Now copy these files to the file share previously mounted. This action represents the secure transfer of files from the local, on-premise, file server, to your remote S3 bucket, acting as storage within the Cloud. To perform this action, run the following command:

sudo cp -a /predict_data/Individual_Stocks /nfs_source/

If this command returns no output, then it should have executed successfully. You can validate this success by navigating to the NFS mount and inspecting the files contained within:

ls /nfs_source/Individual_Stocks/

CSV files transferred onto the NFS-based file share.

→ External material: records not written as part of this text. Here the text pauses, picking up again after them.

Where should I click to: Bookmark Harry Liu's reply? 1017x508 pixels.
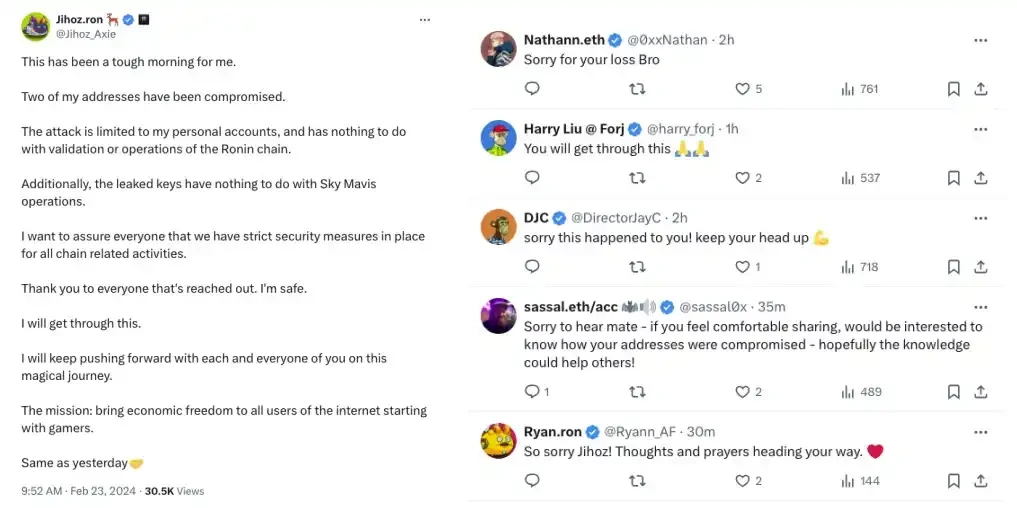954,178
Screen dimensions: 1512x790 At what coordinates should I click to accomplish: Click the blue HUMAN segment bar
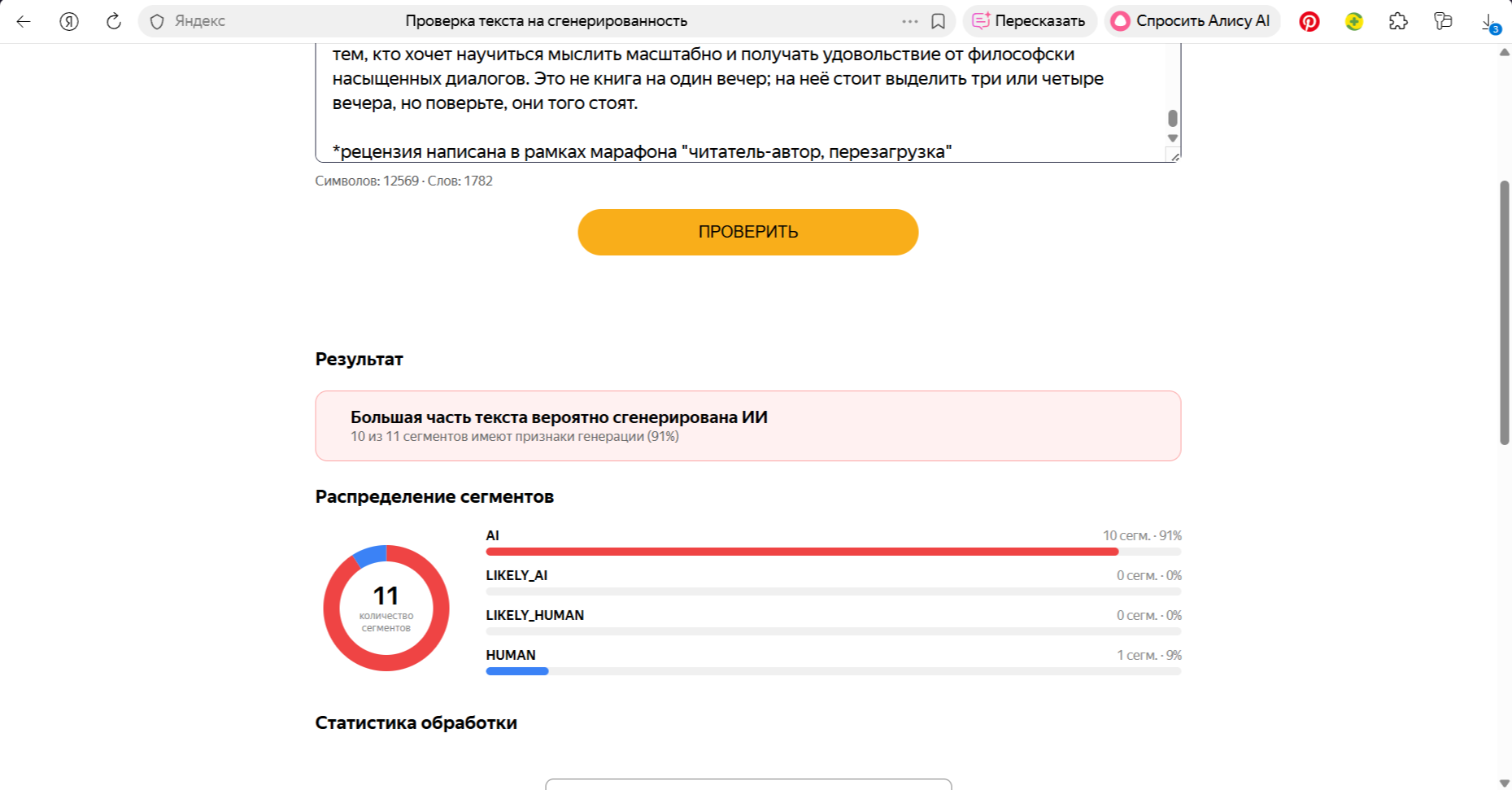517,671
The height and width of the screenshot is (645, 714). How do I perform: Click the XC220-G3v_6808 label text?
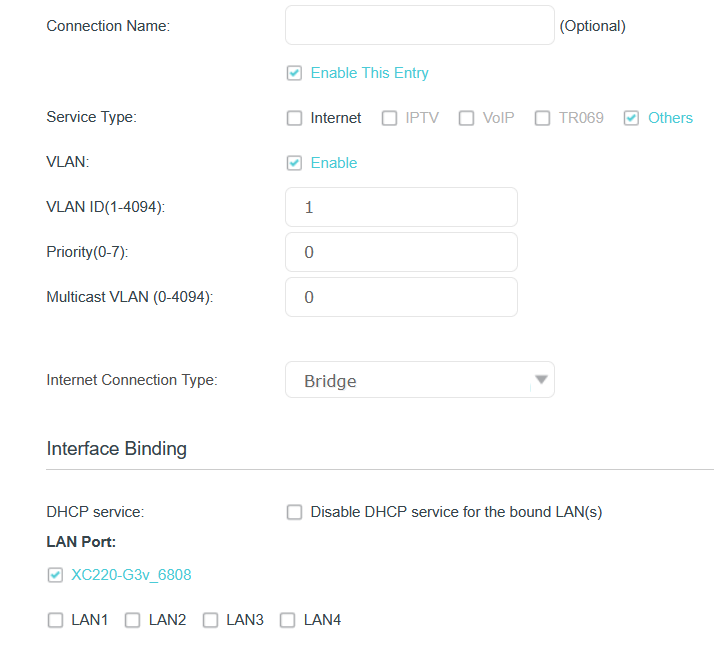131,575
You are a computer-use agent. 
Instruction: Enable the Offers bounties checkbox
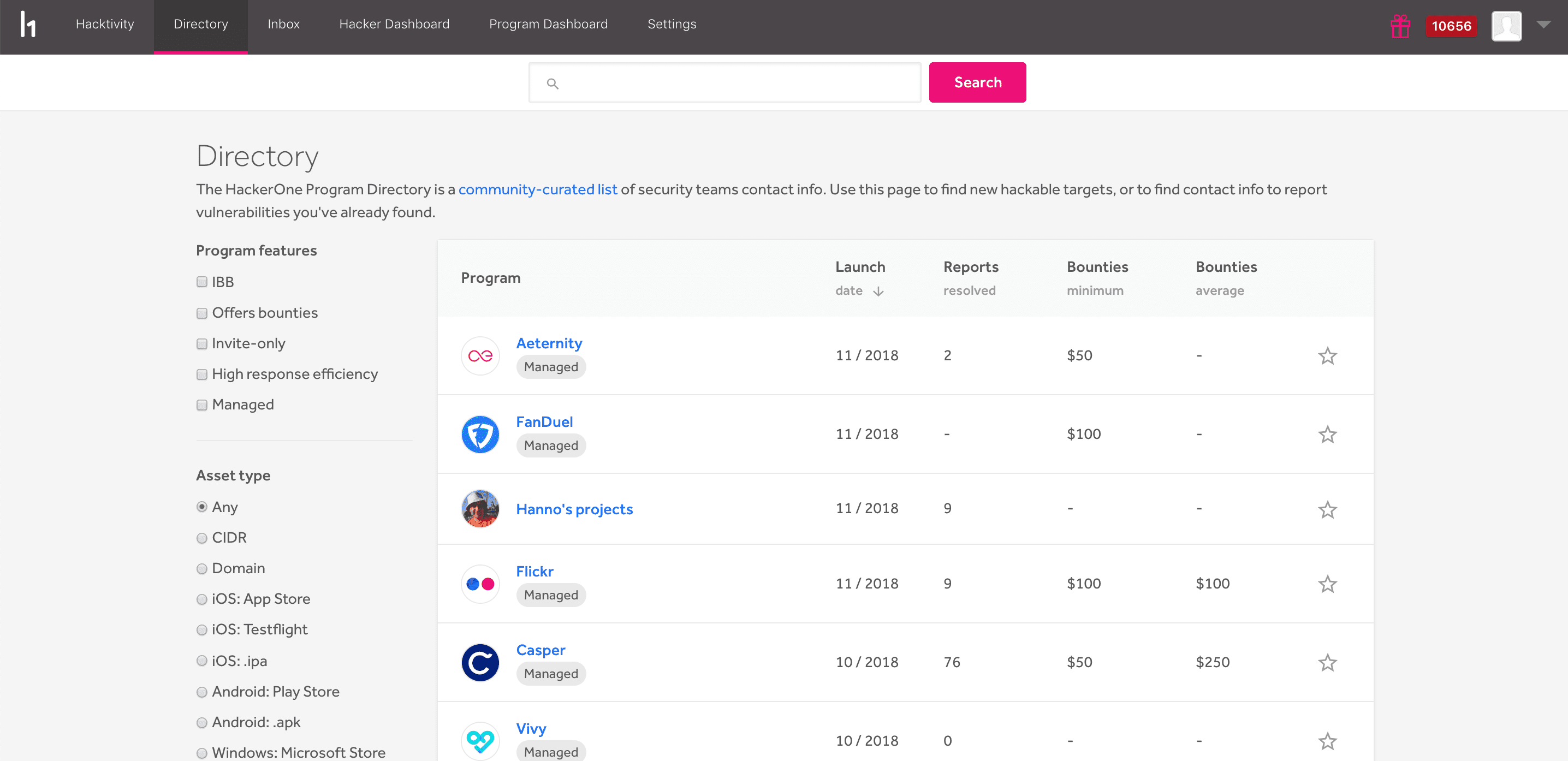202,313
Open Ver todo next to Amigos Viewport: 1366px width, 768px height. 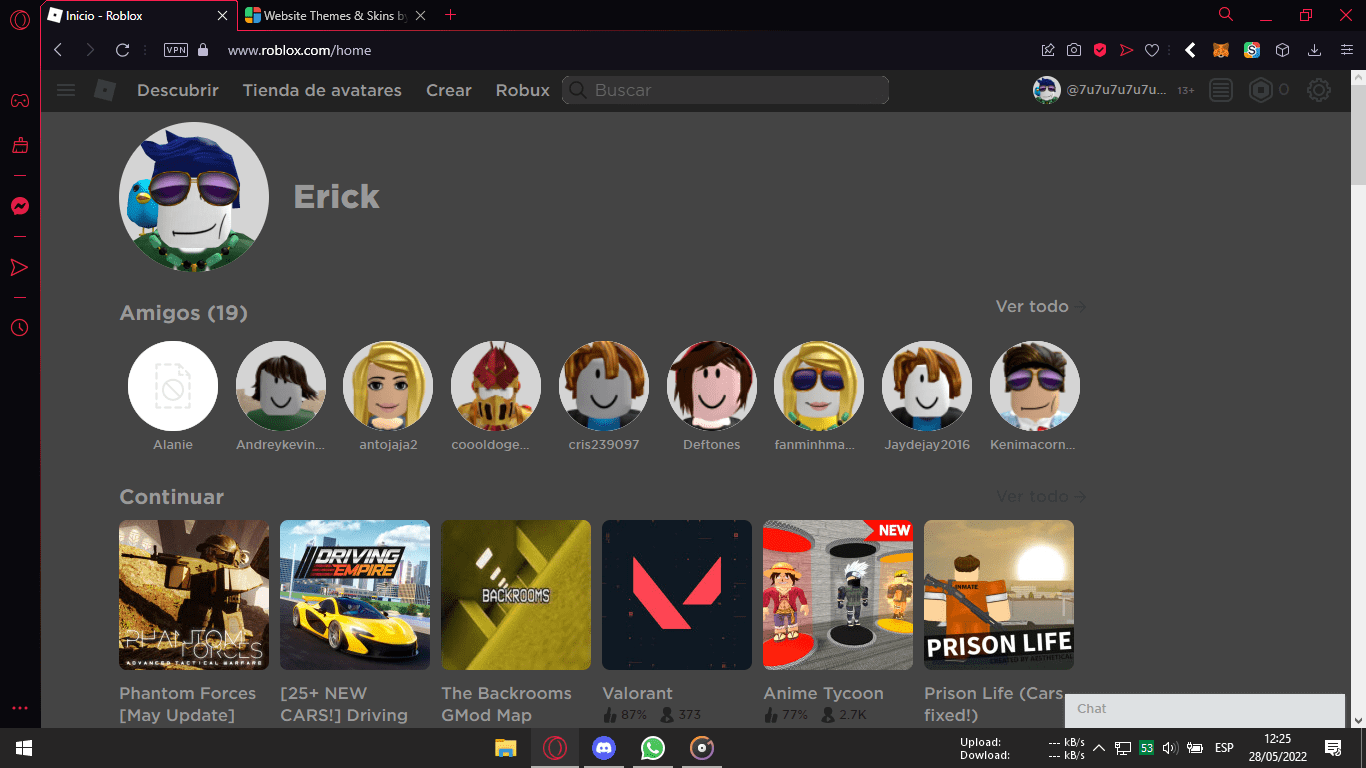[x=1032, y=306]
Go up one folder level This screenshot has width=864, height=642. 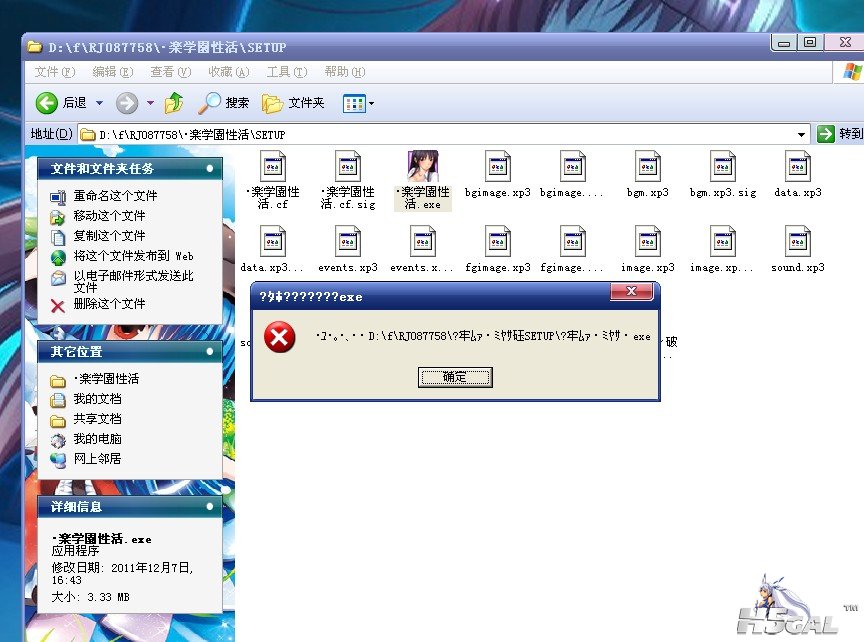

If the output of this command is a long list of various .csv files, then the transfer has indeed been SUCCESSIFUL.

🚩 Tear Down 🚩

Here is a checklist of services which will need to be terminated as part of the clean-up process:

CloudFormation: The stacks created in Step 2 can be deleted navigating to the Stack dashboard ('CloudFormation' > 'Stacks'), selecting your stack, and clicking on 'Delete'. This action will delete all the associated infrastructure setup in the stack deployment. Stacks to delete:

• VPC stack
• Windows remote instance stack
• Linux remote instance stack

S3: The storage resource bucket associated with the file share can be deleted by navigating to the S3 dashboard, selecting the file share bucket, and clicking on 'Delete'. Note that you will need to empty the bucket before this operation is successful.

File Gateway: Several components would have made up the configured file gateway. Each of these should be terminated individually to ensure no additional billing occurs:

• Storage gateway instance, as configured in Step 3.
• NFS-based file gateway, as configured in Step 4. To do this, navigate to the 'File shares' dashboard, select the file share, and under 'Actions' select 'Delete file share'.
• Storage gateway service. Even with the underlying EC2 instance removed, you'll still need to manually terminate the storage gateway itself. Here, navigate to the 'Gateway' dashboard, select the storage gateway, and under 'Actions' select 'Delete gateway'.

CloudWatch Alarm: To remove the automated notification alarm, simply navigate to the CloudWatch 'Alarms' dashboard, select your configured alarm, and under 'Actions' select 'Delete'.

💸 Infrastructure Cost 💸
Even though the majority of resources set up for this project are in the AWS free tier, it's vital that you shut them down carefully. Missing this step can mean that long-running resources exceed their free-tier quota, and result in unforeseen account charges being incurred!